-------- Material supplied --------
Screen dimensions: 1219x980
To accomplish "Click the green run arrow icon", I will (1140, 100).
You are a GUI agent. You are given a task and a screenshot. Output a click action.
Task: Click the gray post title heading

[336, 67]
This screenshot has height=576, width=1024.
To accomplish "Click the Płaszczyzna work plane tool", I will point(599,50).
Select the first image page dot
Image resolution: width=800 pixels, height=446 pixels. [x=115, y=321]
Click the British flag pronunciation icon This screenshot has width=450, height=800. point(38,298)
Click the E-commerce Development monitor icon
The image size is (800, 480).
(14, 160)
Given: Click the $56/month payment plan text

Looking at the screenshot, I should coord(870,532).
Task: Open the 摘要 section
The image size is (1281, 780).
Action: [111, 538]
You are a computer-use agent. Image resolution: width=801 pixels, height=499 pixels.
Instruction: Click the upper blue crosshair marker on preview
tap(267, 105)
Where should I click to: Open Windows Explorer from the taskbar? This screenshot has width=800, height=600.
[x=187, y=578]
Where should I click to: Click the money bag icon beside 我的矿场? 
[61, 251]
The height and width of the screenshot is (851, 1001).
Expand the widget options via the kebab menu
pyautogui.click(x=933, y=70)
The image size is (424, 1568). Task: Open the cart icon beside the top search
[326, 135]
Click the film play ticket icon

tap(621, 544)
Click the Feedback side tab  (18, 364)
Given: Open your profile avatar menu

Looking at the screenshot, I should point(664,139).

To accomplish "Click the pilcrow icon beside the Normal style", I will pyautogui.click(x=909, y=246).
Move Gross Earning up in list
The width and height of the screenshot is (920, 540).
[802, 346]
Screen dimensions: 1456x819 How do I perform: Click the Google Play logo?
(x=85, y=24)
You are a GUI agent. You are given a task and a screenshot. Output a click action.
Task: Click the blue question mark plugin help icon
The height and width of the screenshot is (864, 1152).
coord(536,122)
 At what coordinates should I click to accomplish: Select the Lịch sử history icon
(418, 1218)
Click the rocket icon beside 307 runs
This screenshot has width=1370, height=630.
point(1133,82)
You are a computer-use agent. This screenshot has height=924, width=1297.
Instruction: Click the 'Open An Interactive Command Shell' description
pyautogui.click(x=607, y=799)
--------
■ Exercise instructions
Without any alteration, repeat each entry shown above.

■ Exercise result
Screen dimensions: 1219x980
To accomplish "Click the green run arrow icon", I will (1140, 100).
You are a GUI agent. You are given a task and a screenshot. Output a click action.
Task: Click the gray post title heading

[336, 67]
This screenshot has height=576, width=1024.
To accomplish "Click the Płaszczyzna work plane tool", I will point(599,50).
Select the first image page dot
Image resolution: width=800 pixels, height=446 pixels. [x=115, y=321]
Click the British flag pronunciation icon This screenshot has width=450, height=800. point(38,298)
Click the E-commerce Development monitor icon
The image size is (800, 480).
(14, 160)
Given: Click the $56/month payment plan text

Looking at the screenshot, I should coord(870,532).
Task: Open the 摘要 section
The image size is (1281, 780).
Action: [111, 538]
You are a computer-use agent. Image resolution: width=801 pixels, height=499 pixels.
Instruction: Click the upper blue crosshair marker on preview
tap(267, 105)
Where should I click to: Open Windows Explorer from the taskbar? This screenshot has width=800, height=600.
[x=187, y=578]
Where should I click to: Click the money bag icon beside 我的矿场? 
[61, 251]
The height and width of the screenshot is (851, 1001).
Expand the widget options via the kebab menu
pyautogui.click(x=933, y=70)
The image size is (424, 1568). Task: Open the cart icon beside the top search
[326, 135]
Click the film play ticket icon

tap(621, 544)
Click the Feedback side tab  (18, 364)
Given: Open your profile avatar menu

Looking at the screenshot, I should point(664,139).

To accomplish "Click the pilcrow icon beside the Normal style", I will pyautogui.click(x=909, y=246).
Move Gross Earning up in list
The width and height of the screenshot is (920, 540).
[802, 346]
Screen dimensions: 1456x819 How do I perform: Click the Google Play logo?
(x=85, y=24)
You are a GUI agent. You are given a task and a screenshot. Output a click action.
Task: Click the blue question mark plugin help icon
The height and width of the screenshot is (864, 1152).
coord(536,122)
 At what coordinates should I click to accomplish: Select the Lịch sử history icon
(418, 1218)
Click the rocket icon beside 307 runs
This screenshot has width=1370, height=630.
point(1133,82)
You are a computer-use agent. This screenshot has height=924, width=1297.
Instruction: Click the 'Open An Interactive Command Shell' description
pyautogui.click(x=607, y=799)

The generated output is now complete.